W przeciwieństwie do pechowe bramki, zawodnik Betisu, Rubén Pérez popisał się świetnym strzałem z dystansu i ponownie wyprowadził swoją drużynę na prowadzenie, odsyłając jednocześnie gospodarzy z niekorzystnym wynikiem do szatni – przyszedł czas na kolejny wielki powrót!
Villa w końcu trafia
Trener Betisu, Pepe Mel wprowadził w przerwie Beñata za Jorge Molinę, starając się uspokoić grę w środku pola, jednak nie przyniosło to żądanych skutków, Barça dalej dominowała, a za linią boczną boiska rozpoczął rozgrzewkę Messi. Villa w końcu otrzymał to na co zasłużył i po centrze Alvesa zdobył bramkę na 2-2.
Messi pokazuje klasę
Bramka była ostatnią akcją Villi, tak jak pierwsza akcja Messiego. Numer jeden potrzebował tylko cztery minuty aby wpisać się na listę strzelców, fantastycznym strzałem z rzutu wolnego, który nie pozostawił żadnych szans bramkarzowi Betisu, którego palce jedynie piłka musnęła. Camp Nou eksplodowało po tej bramce i uczyniło prawie to samo, kiedy kilka minut później Argentyńczyk ponownie z rzutu wolnego posłał piłkę w spojenie.

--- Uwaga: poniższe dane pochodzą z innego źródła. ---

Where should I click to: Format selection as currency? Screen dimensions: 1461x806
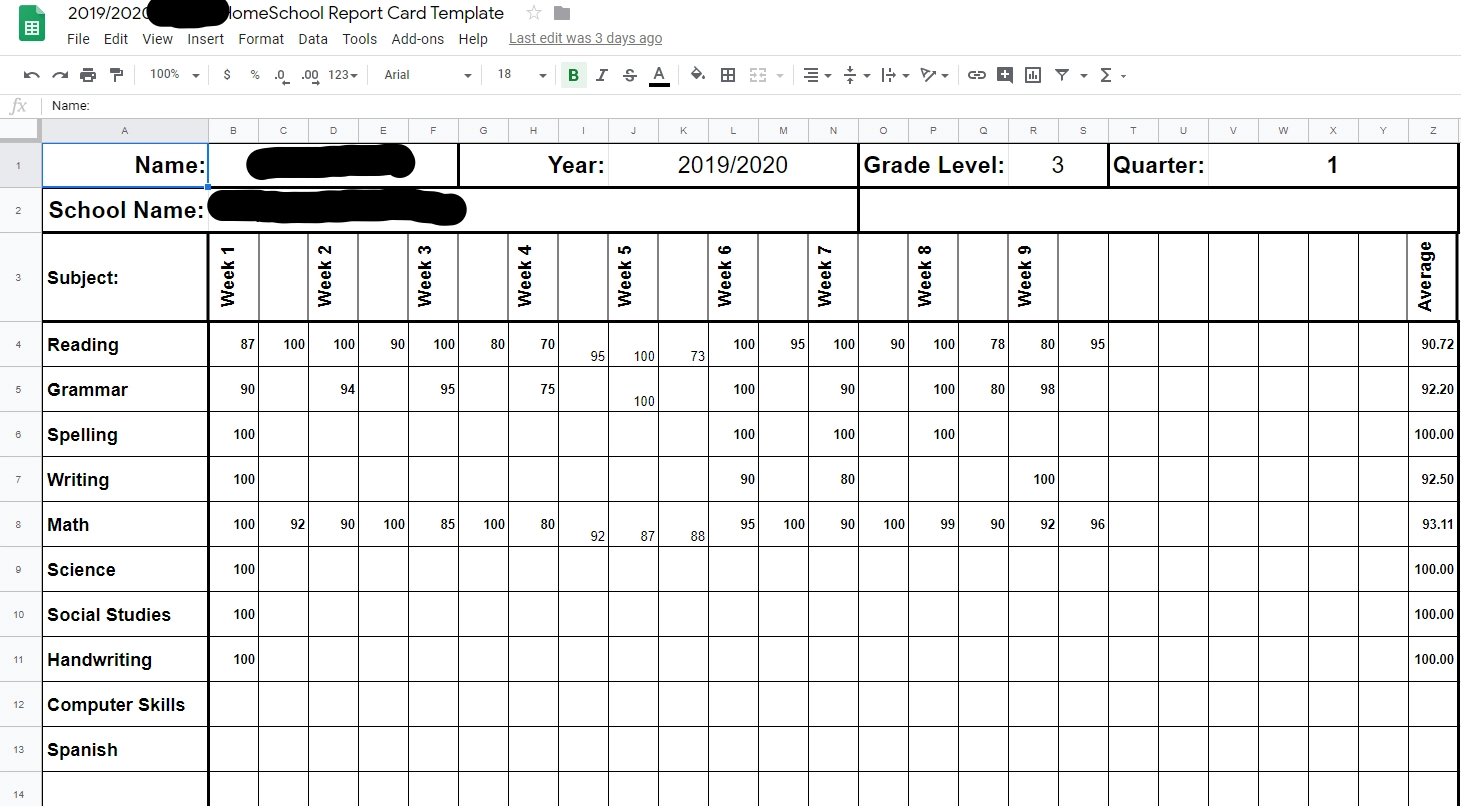click(x=226, y=74)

Messi nie był zadowolony i po pięknym dograniu Iniesty, otrzymał piłkę od Alexisa i z najbliższej odległości ponownie trafił – potrzebując zaledwie kwadransa, aby odwrócić losy spotkania, będąc bardzo bliski zdobycia hat-tricka i zaśpiewania „Campeones! Campeones!”.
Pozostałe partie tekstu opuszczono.